"When you heat the planet, you increase the ability of the atmosphere to hold moisture. The atmosphere's water vapour content has increased by about 0.41 kilograms per cubic meter (kg/mē) per decade since 1988, and natural variability in climate just can't explain this moisture change," said lead author of the study, Benjamin Santer from the Lawrence Livermore National Laboratory, US.
"The most plausible explanation is that it's due to the human-caused increase in greenhouse gases," Santer added.
The study in the Sept. 17 online edition of the Proceedings of the National Academy of Sciences, says that more water vapour - which is itself a greenhouse gas - amplifies the warming effect of increased atmospheric levels of carbon dioxide.
Santer said this is a "positive feedback."
Santer said the water vapour feedback mechanism worked in the following way: As the atmosphere warmed due to human-caused increases in carbon dioxide, methane, nitrous oxide, and chlorofluorocarbons, water vapour increased, trapping more heat in the atmosphere, which in turn caused a further increase in water vapour.
He said basic theory, observations and climate model results, all showed that the increase in water vapour was roughly six percent to 7.5 percent per degree Celsius warming of the lower atmosphere.
As part of the study, the researchers used 22 different computer models of the climate system and measurements from the satellite-based Special Sensor Microwave Imager (SSM/I).
The team found that the results, taken together with similar studies of continental-scale river runoff, zonal-mean rainfall, and surface specific humidity, all pointed towards an emerging human-caused signal in the cycling of moisture between the atmosphere, land and ocean.
Santer said this was the first identification of a human fingerprint on the amount of water vapour in the atmosphere.
"Fingerprint" studies seek to identify the causes of recent climate change and involve rigorous comparisons of modelled and observed climate change patterns.

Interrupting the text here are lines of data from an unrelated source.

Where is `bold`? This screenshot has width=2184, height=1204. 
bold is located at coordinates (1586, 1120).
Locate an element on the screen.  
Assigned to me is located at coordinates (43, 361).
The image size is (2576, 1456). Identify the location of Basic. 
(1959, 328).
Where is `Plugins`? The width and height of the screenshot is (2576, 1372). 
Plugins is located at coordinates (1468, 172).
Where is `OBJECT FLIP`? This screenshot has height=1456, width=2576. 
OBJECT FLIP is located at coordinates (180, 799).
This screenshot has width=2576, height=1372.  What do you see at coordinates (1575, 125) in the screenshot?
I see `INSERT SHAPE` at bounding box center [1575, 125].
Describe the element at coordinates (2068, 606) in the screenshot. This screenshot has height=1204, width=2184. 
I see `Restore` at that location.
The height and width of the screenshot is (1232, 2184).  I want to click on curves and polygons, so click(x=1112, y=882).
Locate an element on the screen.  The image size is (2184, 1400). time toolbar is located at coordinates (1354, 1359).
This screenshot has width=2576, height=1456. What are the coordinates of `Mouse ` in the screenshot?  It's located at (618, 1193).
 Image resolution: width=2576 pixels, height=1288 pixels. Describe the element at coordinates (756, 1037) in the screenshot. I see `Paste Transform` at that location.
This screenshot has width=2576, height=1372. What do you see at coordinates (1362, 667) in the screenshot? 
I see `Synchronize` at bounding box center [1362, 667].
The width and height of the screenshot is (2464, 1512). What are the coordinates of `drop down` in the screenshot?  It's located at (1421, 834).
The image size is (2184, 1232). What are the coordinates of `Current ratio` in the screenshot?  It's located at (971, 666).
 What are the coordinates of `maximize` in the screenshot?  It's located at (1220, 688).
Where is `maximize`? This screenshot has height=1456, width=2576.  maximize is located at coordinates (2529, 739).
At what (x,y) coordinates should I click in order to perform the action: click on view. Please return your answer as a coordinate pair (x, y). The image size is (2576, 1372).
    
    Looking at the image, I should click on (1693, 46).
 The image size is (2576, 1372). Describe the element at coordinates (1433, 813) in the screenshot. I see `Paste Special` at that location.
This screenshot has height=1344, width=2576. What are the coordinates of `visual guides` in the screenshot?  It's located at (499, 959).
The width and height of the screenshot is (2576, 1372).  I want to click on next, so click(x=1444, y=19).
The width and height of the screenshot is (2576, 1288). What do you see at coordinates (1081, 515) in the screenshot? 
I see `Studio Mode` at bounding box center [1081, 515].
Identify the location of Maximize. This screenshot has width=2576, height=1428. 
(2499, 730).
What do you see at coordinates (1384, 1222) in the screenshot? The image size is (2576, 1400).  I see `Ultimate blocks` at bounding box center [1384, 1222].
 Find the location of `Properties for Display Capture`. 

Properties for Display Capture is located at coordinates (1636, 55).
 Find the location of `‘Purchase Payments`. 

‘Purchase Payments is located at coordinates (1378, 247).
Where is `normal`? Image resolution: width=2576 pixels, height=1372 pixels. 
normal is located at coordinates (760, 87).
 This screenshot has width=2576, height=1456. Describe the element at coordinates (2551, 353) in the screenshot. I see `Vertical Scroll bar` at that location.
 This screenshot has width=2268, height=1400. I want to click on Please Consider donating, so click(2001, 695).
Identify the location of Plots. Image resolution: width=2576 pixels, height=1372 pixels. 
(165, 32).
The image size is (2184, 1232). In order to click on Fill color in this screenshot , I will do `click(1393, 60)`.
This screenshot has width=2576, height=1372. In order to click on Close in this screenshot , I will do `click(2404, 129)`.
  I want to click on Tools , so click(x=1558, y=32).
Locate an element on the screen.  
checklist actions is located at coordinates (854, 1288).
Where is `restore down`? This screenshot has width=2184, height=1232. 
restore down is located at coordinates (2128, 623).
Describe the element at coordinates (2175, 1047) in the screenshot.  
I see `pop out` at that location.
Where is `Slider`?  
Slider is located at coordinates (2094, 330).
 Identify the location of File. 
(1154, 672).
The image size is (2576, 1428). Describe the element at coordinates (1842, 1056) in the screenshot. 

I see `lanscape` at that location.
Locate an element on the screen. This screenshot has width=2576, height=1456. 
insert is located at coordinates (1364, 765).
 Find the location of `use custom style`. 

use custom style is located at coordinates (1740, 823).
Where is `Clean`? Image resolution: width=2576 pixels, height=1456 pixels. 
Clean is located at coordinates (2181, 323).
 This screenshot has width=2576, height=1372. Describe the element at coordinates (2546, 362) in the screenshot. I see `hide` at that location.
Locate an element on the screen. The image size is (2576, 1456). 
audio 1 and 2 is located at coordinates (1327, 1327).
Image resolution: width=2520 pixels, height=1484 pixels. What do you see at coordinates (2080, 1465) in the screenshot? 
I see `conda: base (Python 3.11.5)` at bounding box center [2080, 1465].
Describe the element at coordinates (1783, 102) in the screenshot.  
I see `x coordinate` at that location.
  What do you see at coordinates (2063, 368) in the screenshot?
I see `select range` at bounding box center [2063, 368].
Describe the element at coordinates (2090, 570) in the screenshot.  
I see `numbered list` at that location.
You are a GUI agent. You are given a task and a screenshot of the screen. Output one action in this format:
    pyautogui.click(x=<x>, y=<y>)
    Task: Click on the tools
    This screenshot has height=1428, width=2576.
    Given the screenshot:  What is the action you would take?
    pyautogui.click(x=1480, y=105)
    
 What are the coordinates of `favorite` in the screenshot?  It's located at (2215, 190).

To date, most fingerprint studies have focused on temperature changes at the Earth's surface, in the free atmosphere, or in the oceans, or have considered variables whose behaviour is directly related to changes in atmospheric temperature.
"This new work shows that the climate system is telling us a consistent story. The observed changes in temperature, moisture, and atmospheric circulation fit together in an internally- and physically-consistent way," Santer said.